Why Great Copywriting is Important in Web Design

Handy tips from Andrew at Mays Web Design on the importance of delivering engaging written content and why this matters.

This is a guest blog post by www.mayswebdesign.co.uk

With the updates to Google’s search algorithms, the quality of website content has – thankfully – taken centre stage. While visuals are essential to attracting new visitors, when we talk about content we largely refer to the written word. Though business owners need to take ownership of their website text, agencies that can provide initial copywriting services or support to produce great copy are one step ahead of their competitors.

Here are our tips on delivering engaging written content and why they matter:

Quality AND Quantity

You’ll know that Google now values longer, more informative content that is added to or updated regularly. There’s no doubt that this is a big challenge for small businesses that don’t have time to create new articles all the time. Writing good quality text does take some effort but there are a number of techniques that can be shared with clients to support their content creation activities:

  • Know what the end will be before you make a start
  • Build a content ideas and editorial calendar
  • Cut down time by using article templates (eg, ’7 Ways To’ or bullet point lists)
  • Find a few reliable sources of information where statistics can be retrieved to generate ideas and add credibility.

Tell a Story

People are bombarded by a myriad of content marketing every day. So how can your clients’ messages rise above the froth and attract attention?

In fact, the trick is not so much in persuading someone to click on a website but for them to stay and to remember the brand afterwards. That comes down to storytelling, which might sound a little old fashioned but is still one of the best ways to trigger an emotional response and increase loyalty. Clients don’t need to have the skills of a novelist but they do need to understand their target audience and how they should feel after visiting their website. From there, it’s a case of figuring out how to create these feelings and bind visitors to the company.

No Jokes Required

We all love witty copy and it’s great if you can pull it off – but that doesn’t mean that more straight forward content isn’t valuable. A clear, no-nonsense headline that explains exactly what the page is all about is much better than a pun or in-joke that doesn’t mean much to customers. Remember: the overall purpose of website content is to provide clarity and information that visitors will find useful, not to deliver text that looks more like a stand-up comedian’s script.

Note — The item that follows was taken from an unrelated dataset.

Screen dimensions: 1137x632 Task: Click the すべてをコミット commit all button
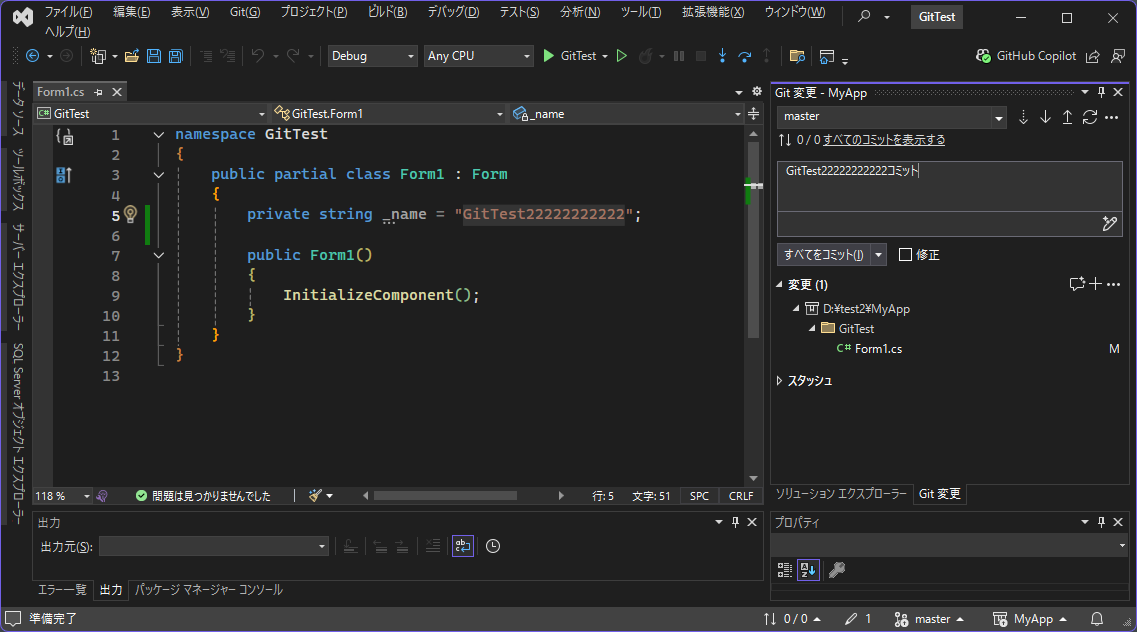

Stick to a Few Core Messages

When you do the right research, there are almost endless ideas for website content and articles. However, branching in to too many of them risks going ‘off topic’ and losing potential conversions. And shouldn’t good copy be completely focused on influencing customer behaviour?

All of the client’s content should be derived from two or three main messages or ideas so that their brand can be easily identified. These could come from the company’s stated values or from their strategic goals. For example, one of our principles is around clarity of pricing, which is why we incorporate so much information about our packages and quotes within our web pages and blog posts. It’s important that clients trust us when it comes to cost management so one of our core messages is that small businesses will know exactly what they are getting for their money.